▸ Exercise details
Each line from the start of the entries through the line that contains "Screenshot is 298x2576." should be output exactly, please.

#### Excerpted records

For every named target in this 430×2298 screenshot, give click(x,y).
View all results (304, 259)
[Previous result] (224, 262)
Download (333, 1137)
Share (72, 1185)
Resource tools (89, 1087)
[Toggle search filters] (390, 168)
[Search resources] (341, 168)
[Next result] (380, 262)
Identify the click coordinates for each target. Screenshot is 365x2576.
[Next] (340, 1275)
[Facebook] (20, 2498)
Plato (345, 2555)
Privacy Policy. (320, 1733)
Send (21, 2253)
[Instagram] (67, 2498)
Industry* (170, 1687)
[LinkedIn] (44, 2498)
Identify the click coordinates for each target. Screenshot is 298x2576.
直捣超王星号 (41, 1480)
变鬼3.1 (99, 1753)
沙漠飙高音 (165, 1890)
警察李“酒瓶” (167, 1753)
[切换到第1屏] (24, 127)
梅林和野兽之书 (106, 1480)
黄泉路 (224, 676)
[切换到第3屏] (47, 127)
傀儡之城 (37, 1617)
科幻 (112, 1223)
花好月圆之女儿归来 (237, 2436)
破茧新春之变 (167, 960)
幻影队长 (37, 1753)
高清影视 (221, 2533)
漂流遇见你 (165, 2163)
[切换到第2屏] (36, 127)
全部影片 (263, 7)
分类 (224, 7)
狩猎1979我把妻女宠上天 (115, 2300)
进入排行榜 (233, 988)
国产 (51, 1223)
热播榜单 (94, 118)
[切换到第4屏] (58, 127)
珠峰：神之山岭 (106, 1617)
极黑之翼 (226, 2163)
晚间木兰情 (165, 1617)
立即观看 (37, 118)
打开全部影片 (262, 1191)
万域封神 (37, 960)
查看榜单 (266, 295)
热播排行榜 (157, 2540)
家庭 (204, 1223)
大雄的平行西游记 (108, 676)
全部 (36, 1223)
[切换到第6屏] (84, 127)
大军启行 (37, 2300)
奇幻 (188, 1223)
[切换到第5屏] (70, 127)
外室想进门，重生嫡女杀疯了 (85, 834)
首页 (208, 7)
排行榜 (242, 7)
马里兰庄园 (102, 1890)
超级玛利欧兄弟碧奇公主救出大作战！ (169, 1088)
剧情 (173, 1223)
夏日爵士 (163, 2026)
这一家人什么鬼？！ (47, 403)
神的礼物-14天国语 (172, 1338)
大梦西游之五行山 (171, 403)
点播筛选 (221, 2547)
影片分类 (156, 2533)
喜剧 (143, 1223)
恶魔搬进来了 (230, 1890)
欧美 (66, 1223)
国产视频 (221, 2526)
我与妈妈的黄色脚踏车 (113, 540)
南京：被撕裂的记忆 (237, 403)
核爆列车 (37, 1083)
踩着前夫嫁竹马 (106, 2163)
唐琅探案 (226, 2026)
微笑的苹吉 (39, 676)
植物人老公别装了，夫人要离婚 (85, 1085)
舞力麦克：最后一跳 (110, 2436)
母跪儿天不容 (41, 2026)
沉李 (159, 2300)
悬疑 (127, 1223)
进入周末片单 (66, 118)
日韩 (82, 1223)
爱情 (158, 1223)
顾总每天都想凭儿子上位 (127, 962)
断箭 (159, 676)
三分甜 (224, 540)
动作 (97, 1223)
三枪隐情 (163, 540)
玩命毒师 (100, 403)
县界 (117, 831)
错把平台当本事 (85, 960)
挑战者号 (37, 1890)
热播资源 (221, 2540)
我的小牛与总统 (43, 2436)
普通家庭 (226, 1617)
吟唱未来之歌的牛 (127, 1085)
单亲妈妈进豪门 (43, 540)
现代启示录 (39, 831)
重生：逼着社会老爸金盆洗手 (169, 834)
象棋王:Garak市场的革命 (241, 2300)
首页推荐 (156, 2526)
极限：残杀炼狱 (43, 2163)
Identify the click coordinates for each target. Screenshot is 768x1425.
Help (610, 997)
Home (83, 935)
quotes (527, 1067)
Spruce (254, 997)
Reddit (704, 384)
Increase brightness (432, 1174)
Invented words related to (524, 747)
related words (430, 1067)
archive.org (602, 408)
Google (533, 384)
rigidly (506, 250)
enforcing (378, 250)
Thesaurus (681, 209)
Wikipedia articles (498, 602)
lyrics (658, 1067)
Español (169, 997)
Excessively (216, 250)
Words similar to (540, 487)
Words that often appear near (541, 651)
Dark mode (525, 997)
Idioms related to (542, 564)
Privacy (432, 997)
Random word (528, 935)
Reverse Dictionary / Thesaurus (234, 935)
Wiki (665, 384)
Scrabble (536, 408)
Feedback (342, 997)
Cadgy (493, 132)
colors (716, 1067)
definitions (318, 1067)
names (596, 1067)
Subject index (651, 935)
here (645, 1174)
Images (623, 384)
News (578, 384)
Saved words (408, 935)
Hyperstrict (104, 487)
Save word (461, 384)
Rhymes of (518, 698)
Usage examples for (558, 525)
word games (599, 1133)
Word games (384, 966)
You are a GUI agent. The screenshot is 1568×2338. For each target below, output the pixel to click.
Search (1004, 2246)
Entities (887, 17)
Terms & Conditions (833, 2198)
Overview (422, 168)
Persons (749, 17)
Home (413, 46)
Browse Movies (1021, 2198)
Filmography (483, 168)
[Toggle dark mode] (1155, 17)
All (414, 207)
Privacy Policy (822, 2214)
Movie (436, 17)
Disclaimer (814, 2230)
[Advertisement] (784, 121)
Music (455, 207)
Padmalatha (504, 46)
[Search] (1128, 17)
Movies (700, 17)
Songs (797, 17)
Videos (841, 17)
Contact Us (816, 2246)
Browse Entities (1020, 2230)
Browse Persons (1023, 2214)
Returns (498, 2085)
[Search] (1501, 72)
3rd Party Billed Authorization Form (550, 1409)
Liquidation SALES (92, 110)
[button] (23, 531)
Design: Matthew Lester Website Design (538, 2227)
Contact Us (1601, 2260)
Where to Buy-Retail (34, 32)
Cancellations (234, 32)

########

▸ Solution to the problem
For every named target in this 430×2298 screenshot, give click(x,y).
View all results (304, 259)
[Previous result] (224, 262)
Download (333, 1137)
Share (72, 1185)
Resource tools (89, 1087)
[Toggle search filters] (390, 168)
[Search resources] (341, 168)
[Next result] (380, 262)
Identify the click coordinates for each target. Screenshot is 365x2576.
[Next] (340, 1275)
[Facebook] (20, 2498)
Plato (345, 2555)
Privacy Policy. (320, 1733)
Send (21, 2253)
[Instagram] (67, 2498)
Industry* (170, 1687)
[LinkedIn] (44, 2498)
Identify the click coordinates for each target. Screenshot is 298x2576.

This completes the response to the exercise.